TEXTE DE LA PAGE -

Or, "plus de 14 108 futurs bacheliers ont inscrit Paces dans au moins l'un de leurs vœux et plus de 8 000 en premier vœu", selon le directeur de la faculté de médecine de Paris-Est-Créteil-Val-de-Marne. D'où l'idée, évoquée par le quotidien, d'organiser un tirage au sort. Si tel est le cas, plus de 600 étudiants ayant choisi médecine en premier vœu devront être redirigés. Pire : il leur serait difficile de retenter leur chance l'année suivante car les néo-bacheliers sont prioritaires.
Acte 2 : la décision provoque un tollé
Immédiatement, la mesure est critiquée de toutes parts. "Je crains qu'il y ait des étudiants à qui l'on dise, avant même qu'ils aient l'occasion d'essayer (...) : 'Le tirage au sort ne vous a pas retenu. Il va donc falloir aller voir ailleurs pendant un an'", s'insurge le président de l'Union nationale des étudiants en médecine, Sébastien Foucher, sur France Info.
Pour le docteur Christian Lehmann, interrogé par la radio, ce tirage au sort "est vraiment un manque de respect complet, en contradiction totale avec l'esprit des études médicales". Il trouve "aberrant d'imaginer que c'est sur le coup de bol d'un tirage au sort qu'on va éliminer des gens qui depuis des années rêvent de soigner des humains plutôt que d'être banquier de Rothschild ou milliardaire".
Même bronca du côté des politiques : pour le député centriste Jean-Christophe Lagarde, comme pour son collègue des Républicains Philippe Meunier, la mise en place d'un tirage au sort à l'entrée en fac de médecine est un non-sens.
Scandaleux!Voir @lemondefr on va tirer au sort les bacheliers 2016 qui auront droit de faire médecine.La sélection vaut mieux que le hasard!
— JC Lagarde (@jclagarde) 5 mai 2016
Nivellement par le bas : Les étudiants en médecine franciliens choisis par tirage au sort. #Hollande #Belkacem : Un désastre pour la #France
— PhilippeMeunier (@Meunier_Ph) 5 mai 2016
Acte 3 : "Il n'y a pas plus stupide", réagit le secrétaire d'Etat
Interrogé par Libération, le secrétaire d'Etat à l'Enseignement supérieur exprime sa franche opposition à la mise en œuvre d'un tel système. "Je ferai tout pour que le tirage au sort pour accéder en première année de médecine n’existe jamais : il n’y a pas plus stupide comme moyen de sélection surtout pour accéder à des filières très sélectives", lâche Thierry Mandon.

CONSIGNE 1 - D'après le texte sur le tirage au sort à l'entrée en médecine, combien de futurs bacheliers ont placé la Paces en premier vœu ?
CONSIGNE 2 - Poursuivez le texte sur le tirage au sort à l'entrée en médecine à partir de la dernière phrase.

Entrées du jeu de données:

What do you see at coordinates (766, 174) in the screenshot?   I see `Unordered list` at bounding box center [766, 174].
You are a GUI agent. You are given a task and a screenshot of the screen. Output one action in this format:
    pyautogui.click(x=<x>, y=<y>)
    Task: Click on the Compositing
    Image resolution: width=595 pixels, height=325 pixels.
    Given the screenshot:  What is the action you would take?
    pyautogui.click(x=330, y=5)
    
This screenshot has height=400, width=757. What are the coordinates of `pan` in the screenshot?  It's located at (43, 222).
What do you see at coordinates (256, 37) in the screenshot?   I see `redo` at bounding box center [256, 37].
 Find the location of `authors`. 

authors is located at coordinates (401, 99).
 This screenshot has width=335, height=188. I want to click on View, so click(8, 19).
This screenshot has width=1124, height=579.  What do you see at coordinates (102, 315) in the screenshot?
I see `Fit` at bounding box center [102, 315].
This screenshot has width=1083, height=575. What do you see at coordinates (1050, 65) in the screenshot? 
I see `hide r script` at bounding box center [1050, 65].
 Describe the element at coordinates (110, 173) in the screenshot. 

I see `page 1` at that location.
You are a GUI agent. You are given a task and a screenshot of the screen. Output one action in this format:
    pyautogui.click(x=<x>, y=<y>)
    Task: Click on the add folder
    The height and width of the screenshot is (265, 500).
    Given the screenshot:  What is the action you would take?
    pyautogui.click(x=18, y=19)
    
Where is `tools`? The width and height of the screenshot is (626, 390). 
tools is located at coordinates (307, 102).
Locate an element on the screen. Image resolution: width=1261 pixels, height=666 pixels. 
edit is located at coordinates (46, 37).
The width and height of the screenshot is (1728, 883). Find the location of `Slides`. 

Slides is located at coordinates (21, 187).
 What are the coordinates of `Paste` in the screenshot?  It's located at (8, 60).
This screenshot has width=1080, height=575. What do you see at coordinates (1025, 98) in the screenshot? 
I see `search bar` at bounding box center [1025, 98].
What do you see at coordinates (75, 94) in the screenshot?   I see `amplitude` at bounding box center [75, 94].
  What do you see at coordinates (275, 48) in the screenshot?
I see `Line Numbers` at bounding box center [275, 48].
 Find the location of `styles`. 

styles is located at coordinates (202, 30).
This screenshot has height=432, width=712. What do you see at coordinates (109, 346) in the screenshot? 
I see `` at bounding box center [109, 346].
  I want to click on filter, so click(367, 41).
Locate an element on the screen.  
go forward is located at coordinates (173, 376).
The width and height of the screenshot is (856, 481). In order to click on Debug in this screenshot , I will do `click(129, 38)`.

RÉPONSE 1 - Plus de 8 000.

RÉPONSE 2 -
"C'est n’importe quoi", poursuit-il. Le tirage au sort "n’a jamais été utilisé en fac de médecine où la première année est commune à toutes les formations pour les professions de santé. Vu le nombre d’étudiants concernés, l’inscription en première année est libre. La sélection, très dure, a lieu à la fin de cette année-là", explique Thierry Mandon.
De son côté, le cabinet de la ministre de l'Education, Najat Vallaud-Belkacem, estime que les inscriptions se dérouleront sans problème pour la rentrée 2016. "Entre les vœux des étudiants et les inscriptions réelles, il y a toujours un ajustement à la baisse. Pour nous, le problème ne se pose tout simplement pas cette année", indique-t-on.
Acte 4 : "Pas de tirage au sort", assure le rectorat
"Tous les bacheliers d'Ile-de-France pourront suivre les études de leur choix", finit par annoncer le rectorat dans un communiqué. S'il confirme que seules 7 500 places sont ouvertes en Paces, il précise aussi que "ce nombre pourra évoluer si nécessaire".
Par ailleurs, si 8 000 étudiants ont bien inscrit Paces en premier vœu, soit à peu près le même niveau que l'an dernier, les demandes effectives "seront in fine moins nombreuses", assure-t-on au rectorat. D'abord parce que "certains élèves de terminale qui ont dans un premier temps demandé à accéder à la première année de médecine vont finalement décider de changer d'orientation". Et ensuite parce que "certains élèves de terminale vont malheureusement rater le bac".
Le rectorat conclut : "Il y aura donc moins de 8 000 demandes pour la première année de médecine. La première répartition de 7 500 places devrait être suffisante, mais elle sera ajustée si nécessaire. Il n'y aura donc pas de tirage au sort."